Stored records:
Start of Block
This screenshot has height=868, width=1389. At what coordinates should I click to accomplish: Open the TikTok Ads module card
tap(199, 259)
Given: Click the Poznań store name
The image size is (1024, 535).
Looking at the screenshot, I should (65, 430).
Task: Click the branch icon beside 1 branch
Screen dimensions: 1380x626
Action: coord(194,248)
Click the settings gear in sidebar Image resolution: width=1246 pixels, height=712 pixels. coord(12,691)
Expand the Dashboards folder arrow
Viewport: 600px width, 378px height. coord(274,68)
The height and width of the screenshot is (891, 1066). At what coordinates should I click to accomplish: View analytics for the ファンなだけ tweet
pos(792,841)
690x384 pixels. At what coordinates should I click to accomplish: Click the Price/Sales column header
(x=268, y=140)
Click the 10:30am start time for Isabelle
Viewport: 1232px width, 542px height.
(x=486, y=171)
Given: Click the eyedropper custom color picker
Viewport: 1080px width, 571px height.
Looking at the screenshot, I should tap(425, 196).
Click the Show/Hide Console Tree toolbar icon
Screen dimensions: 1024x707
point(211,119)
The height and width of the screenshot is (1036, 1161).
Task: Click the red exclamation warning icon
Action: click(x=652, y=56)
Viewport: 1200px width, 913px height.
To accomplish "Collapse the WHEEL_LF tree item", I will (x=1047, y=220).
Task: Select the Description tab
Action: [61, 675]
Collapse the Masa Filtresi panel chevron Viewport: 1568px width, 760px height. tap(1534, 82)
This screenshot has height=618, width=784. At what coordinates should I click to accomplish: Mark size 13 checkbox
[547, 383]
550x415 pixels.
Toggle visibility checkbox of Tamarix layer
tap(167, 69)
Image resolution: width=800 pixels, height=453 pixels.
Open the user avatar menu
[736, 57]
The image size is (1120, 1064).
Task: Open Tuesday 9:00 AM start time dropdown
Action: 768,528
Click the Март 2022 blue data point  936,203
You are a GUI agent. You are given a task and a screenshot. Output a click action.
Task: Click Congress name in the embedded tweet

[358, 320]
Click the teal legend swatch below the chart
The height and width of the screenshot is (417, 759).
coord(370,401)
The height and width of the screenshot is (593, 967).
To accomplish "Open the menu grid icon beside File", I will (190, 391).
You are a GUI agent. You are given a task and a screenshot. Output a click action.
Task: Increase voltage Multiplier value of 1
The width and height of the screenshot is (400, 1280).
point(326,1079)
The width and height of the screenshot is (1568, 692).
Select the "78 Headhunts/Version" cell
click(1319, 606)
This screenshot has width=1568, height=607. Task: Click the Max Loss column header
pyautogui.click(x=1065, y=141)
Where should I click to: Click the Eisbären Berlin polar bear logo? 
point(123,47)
End of Block
### Exercise brief
All of the entries need to be reproduced exactly; please write them out.

### Expected answer
This screenshot has height=868, width=1389. At what coordinates should I click to accomplish: Open the TikTok Ads module card
tap(199, 259)
Given: Click the Poznań store name
The image size is (1024, 535).
Looking at the screenshot, I should (65, 430).
Task: Click the branch icon beside 1 branch
Screen dimensions: 1380x626
Action: coord(194,248)
Click the settings gear in sidebar Image resolution: width=1246 pixels, height=712 pixels. coord(12,691)
Expand the Dashboards folder arrow
Viewport: 600px width, 378px height. coord(274,68)
The height and width of the screenshot is (891, 1066). At what coordinates should I click to accomplish: View analytics for the ファンなだけ tweet
pos(792,841)
690x384 pixels. At what coordinates should I click to accomplish: Click the Price/Sales column header
(x=268, y=140)
Click the 10:30am start time for Isabelle
Viewport: 1232px width, 542px height.
(x=486, y=171)
Given: Click the eyedropper custom color picker
Viewport: 1080px width, 571px height.
Looking at the screenshot, I should tap(425, 196).
Click the Show/Hide Console Tree toolbar icon
Screen dimensions: 1024x707
point(211,119)
The height and width of the screenshot is (1036, 1161).
Task: Click the red exclamation warning icon
Action: click(x=652, y=56)
Viewport: 1200px width, 913px height.
To accomplish "Collapse the WHEEL_LF tree item", I will (x=1047, y=220).
Task: Select the Description tab
Action: [61, 675]
Collapse the Masa Filtresi panel chevron Viewport: 1568px width, 760px height. tap(1534, 82)
This screenshot has height=618, width=784. At what coordinates should I click to accomplish: Mark size 13 checkbox
[547, 383]
550x415 pixels.
Toggle visibility checkbox of Tamarix layer
tap(167, 69)
Image resolution: width=800 pixels, height=453 pixels.
Open the user avatar menu
[736, 57]
The image size is (1120, 1064).
Task: Open Tuesday 9:00 AM start time dropdown
Action: 768,528
Click the Март 2022 blue data point  936,203
You are a GUI agent. You are given a task and a screenshot. Output a click action.
Task: Click Congress name in the embedded tweet

[358, 320]
Click the teal legend swatch below the chart
The height and width of the screenshot is (417, 759).
coord(370,401)
The height and width of the screenshot is (593, 967).
To accomplish "Open the menu grid icon beside File", I will (190, 391).
You are a GUI agent. You are given a task and a screenshot. Output a click action.
Task: Increase voltage Multiplier value of 1
The width and height of the screenshot is (400, 1280).
point(326,1079)
The width and height of the screenshot is (1568, 692).
Select the "78 Headhunts/Version" cell
click(1319, 606)
This screenshot has width=1568, height=607. Task: Click the Max Loss column header
pyautogui.click(x=1065, y=141)
Where should I click to: Click the Eisbären Berlin polar bear logo? 
point(123,47)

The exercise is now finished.